- _Task to carry out_
Transcribe exactly the line containing "Image resolution: width=824" and every line after it, through the end of the records below.

[Entries taken from a collection]
──────────
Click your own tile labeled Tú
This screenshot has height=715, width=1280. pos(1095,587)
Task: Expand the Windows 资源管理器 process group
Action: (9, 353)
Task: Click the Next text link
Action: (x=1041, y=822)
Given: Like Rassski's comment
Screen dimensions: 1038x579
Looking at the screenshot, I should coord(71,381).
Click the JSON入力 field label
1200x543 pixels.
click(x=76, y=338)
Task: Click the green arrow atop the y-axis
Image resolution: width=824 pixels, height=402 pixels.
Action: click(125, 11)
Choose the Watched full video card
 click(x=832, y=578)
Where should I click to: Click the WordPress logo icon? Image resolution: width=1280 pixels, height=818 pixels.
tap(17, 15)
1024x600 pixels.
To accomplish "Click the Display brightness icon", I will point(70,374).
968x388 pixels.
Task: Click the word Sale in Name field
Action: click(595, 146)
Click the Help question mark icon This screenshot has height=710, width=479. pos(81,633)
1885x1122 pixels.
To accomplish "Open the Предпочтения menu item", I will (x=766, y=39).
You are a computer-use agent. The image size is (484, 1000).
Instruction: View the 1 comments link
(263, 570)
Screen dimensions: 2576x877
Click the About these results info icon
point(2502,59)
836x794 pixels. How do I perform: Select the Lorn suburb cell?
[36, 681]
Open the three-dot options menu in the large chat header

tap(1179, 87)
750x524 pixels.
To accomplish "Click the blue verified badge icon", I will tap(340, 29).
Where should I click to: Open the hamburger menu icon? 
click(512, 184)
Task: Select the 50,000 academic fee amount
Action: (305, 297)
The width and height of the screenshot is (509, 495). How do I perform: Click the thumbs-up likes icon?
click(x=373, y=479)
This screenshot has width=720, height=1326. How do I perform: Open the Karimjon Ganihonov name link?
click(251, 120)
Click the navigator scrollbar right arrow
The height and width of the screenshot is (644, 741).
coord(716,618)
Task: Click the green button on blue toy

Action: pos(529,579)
──────────
- _Your response_
Image resolution: width=824 pixels, height=402 pixels.
Action: click(125, 11)
Choose the Watched full video card
 click(x=832, y=578)
Where should I click to: Click the WordPress logo icon? Image resolution: width=1280 pixels, height=818 pixels.
tap(17, 15)
1024x600 pixels.
To accomplish "Click the Display brightness icon", I will point(70,374).
968x388 pixels.
Task: Click the word Sale in Name field
Action: click(595, 146)
Click the Help question mark icon This screenshot has height=710, width=479. pos(81,633)
1885x1122 pixels.
To accomplish "Open the Предпочтения menu item", I will (x=766, y=39).
You are a computer-use agent. The image size is (484, 1000).
Instruction: View the 1 comments link
(263, 570)
Screen dimensions: 2576x877
Click the About these results info icon
point(2502,59)
836x794 pixels. How do I perform: Select the Lorn suburb cell?
[36, 681]
Open the three-dot options menu in the large chat header

tap(1179, 87)
750x524 pixels.
To accomplish "Click the blue verified badge icon", I will tap(340, 29).
Where should I click to: Open the hamburger menu icon? 
click(512, 184)
Task: Select the 50,000 academic fee amount
Action: (305, 297)
The width and height of the screenshot is (509, 495). How do I perform: Click the thumbs-up likes icon?
click(x=373, y=479)
This screenshot has width=720, height=1326. How do I perform: Open the Karimjon Ganihonov name link?
click(251, 120)
Click the navigator scrollbar right arrow
The height and width of the screenshot is (644, 741).
coord(716,618)
Task: Click the green button on blue toy

Action: pos(529,579)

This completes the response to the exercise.